Climate (CDS) and Atmosphere (ADS) Data Stores are the core infrastructures supporting the implementation of Copernicus Climate Change (C3S) and Atmosphere Monitoring (CAMS) Services, providing access to essential state-of-the-art data, tools, applications and other digital information. Currently in operation but looking forward to cope with new challenges, demanding requirements and a changing technological environment, the underlaying infrastructure requires further modernisation taking onboard operational experience, user feedback, lessons learned, know-how and more advanced technologies. The improved version will be made more accessible to embrace open-source scientific software and ensure compatibility with state-of-the-art solutions, such as machine learning, data cubes and interactive notebooks. In summary, the goal of the tendered work is to evolve the current infrastructure into a modern, more usable and interoperable data store infrastructure that will engage with a wider user community and will facilitate a stronger integration with related platforms, such as WEkEO, maximising shared capabilities and resources.
The data store will be hosted in an in-house cloud infrastructure and shall be re-engineered as to maximise its capabilities by moving into a hyper-scalable container-based application. To reinforce usability and interoperability the portal will implement discovery, view and download services following standards as mandated by the European INSPIRE directive.
The selected contractor will be required to guarantee a smooth transition to the new infrastructure, supporting the migration and adaptation of current catalogue content and applications.
The tender will include a dedicated work package for taking over the maintenance of the current Data Store infrastructure until replaced by the new infrastructure. ECMWF will facilitate the conditions and required actions to assure a smooth transition of responsibilities and knowledge from the current contractor.
The new data store infrastructure will also host a dedicated, centrally managed repository for observations data with the aim to facilitate the integration and accessibility of this data by the different system functionalities.

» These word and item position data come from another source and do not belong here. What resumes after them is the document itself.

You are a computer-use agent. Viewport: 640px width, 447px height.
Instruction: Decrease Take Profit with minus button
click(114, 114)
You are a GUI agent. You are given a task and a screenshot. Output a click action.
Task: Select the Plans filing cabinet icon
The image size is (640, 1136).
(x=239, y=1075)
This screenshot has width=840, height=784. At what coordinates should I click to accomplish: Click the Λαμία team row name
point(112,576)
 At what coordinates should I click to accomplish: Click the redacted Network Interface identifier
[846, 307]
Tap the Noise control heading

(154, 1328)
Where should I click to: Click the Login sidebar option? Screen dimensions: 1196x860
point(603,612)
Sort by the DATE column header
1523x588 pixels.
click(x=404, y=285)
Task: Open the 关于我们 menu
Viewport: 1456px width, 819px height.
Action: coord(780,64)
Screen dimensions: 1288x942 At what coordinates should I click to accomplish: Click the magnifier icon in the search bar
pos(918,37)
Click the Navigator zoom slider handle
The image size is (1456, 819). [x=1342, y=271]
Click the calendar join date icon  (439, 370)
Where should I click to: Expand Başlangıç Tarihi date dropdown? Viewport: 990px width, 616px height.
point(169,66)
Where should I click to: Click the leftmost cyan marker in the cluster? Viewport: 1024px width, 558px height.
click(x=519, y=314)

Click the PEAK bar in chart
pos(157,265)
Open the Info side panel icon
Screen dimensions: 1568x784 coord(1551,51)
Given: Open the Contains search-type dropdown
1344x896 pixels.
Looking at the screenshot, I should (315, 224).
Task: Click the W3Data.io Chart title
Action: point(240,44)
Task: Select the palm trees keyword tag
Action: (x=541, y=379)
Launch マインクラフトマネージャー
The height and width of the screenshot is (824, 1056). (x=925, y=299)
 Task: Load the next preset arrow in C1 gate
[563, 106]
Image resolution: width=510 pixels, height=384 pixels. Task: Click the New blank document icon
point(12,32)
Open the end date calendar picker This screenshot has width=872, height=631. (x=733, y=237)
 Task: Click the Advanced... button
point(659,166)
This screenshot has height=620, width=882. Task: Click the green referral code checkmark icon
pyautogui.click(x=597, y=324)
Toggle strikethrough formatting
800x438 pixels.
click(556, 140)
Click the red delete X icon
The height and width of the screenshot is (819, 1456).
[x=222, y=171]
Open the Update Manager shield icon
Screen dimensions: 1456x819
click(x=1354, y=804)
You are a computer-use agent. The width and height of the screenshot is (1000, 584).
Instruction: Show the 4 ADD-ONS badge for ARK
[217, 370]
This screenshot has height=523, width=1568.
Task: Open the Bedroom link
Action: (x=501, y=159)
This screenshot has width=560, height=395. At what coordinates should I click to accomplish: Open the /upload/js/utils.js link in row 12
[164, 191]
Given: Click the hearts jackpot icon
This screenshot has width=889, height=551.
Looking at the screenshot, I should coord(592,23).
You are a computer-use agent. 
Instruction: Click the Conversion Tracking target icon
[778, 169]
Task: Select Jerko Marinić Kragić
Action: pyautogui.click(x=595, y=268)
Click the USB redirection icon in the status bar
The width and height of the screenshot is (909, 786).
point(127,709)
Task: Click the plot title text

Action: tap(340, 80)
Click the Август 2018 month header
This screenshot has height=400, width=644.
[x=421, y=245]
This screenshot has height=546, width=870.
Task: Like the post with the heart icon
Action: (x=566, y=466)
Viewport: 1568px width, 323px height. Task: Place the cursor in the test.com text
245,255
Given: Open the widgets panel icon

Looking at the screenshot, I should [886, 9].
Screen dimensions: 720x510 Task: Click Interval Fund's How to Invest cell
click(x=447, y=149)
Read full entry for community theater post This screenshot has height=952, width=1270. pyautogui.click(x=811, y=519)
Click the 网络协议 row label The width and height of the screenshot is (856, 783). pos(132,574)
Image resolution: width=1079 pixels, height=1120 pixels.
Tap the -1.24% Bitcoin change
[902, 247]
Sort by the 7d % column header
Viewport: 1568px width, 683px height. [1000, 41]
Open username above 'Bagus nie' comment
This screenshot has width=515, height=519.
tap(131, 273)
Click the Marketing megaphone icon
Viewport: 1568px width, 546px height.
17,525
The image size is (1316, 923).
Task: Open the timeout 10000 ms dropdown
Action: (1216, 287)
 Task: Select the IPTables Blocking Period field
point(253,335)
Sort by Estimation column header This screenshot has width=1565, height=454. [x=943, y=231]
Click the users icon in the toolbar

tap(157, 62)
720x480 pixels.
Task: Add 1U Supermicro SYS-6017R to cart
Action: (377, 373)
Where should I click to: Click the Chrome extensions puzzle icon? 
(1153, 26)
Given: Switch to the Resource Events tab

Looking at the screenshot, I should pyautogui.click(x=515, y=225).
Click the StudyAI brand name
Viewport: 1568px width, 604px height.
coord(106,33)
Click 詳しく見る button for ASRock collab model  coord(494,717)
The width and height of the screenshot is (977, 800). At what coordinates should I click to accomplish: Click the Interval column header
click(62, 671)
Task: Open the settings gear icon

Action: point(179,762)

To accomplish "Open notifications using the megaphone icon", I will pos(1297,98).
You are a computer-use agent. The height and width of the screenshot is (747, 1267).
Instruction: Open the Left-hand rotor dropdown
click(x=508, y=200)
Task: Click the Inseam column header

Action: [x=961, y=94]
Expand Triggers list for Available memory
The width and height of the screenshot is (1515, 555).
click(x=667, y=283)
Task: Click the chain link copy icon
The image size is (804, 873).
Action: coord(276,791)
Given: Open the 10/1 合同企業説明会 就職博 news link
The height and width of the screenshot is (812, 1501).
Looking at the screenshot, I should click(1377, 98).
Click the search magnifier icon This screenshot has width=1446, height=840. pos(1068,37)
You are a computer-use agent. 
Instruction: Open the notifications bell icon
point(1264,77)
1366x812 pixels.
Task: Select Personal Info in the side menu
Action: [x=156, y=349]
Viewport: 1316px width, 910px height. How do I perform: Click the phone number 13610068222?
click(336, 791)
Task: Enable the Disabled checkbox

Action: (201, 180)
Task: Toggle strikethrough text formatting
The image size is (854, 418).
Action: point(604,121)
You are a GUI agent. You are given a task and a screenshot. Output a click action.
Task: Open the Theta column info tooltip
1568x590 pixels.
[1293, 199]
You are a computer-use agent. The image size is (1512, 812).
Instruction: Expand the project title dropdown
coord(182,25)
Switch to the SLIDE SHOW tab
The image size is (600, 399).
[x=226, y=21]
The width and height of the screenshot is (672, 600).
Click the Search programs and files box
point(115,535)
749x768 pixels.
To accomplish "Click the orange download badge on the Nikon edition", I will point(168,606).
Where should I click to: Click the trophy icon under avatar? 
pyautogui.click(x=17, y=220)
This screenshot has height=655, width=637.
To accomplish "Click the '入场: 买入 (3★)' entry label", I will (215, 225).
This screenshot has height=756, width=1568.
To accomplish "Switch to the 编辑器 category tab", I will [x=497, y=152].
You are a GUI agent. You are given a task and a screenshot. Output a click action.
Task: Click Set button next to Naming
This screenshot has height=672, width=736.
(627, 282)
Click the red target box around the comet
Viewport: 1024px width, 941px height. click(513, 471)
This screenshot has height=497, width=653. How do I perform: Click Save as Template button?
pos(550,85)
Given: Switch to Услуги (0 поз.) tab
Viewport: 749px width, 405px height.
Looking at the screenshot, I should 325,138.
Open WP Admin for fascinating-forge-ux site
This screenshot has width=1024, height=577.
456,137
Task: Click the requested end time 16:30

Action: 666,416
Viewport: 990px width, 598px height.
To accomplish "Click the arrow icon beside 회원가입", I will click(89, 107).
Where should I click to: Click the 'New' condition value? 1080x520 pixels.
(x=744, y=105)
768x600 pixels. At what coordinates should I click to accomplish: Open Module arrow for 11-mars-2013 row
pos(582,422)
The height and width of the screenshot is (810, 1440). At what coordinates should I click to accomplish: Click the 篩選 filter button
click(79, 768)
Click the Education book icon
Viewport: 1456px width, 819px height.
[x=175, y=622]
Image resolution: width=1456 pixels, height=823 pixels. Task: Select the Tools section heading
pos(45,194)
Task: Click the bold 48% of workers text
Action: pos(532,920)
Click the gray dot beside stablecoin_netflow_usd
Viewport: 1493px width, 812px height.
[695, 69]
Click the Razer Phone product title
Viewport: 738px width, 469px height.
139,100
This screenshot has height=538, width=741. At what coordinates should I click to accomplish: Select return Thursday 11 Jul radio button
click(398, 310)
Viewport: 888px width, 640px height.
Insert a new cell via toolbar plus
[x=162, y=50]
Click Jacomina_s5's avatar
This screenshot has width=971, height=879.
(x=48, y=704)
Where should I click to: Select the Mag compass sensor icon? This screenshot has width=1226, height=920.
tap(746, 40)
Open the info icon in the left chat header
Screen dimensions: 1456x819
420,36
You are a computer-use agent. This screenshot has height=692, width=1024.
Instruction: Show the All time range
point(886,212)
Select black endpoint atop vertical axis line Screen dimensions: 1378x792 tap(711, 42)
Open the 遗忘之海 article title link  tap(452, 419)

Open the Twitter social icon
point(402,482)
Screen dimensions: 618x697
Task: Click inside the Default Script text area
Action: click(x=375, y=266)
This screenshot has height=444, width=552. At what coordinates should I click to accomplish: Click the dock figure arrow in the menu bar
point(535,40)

Work at all stages in the project will be done in close collaboration with ECMWF. Development will follow an agile methodology or equivalent, implementing a CI/CD (Continuous Integration and Continuous Development) approach. Technological choices will be based on existing open-source software, Python being the preferable programming language. The result of the work tendered will itself be released under an open-source licence. The architecture of the system will have to be open and extendable both in terms of the number of concurrent users, handled data volumes and number of workflows and tools.
The ECMWF Copernicus Data Stores infrastructure will provide an operational service supporting heavy workload and will have to be closely monitored. Usage statistics will have to be collected to support informed decision making, reporting obligations and carry out capacity planning.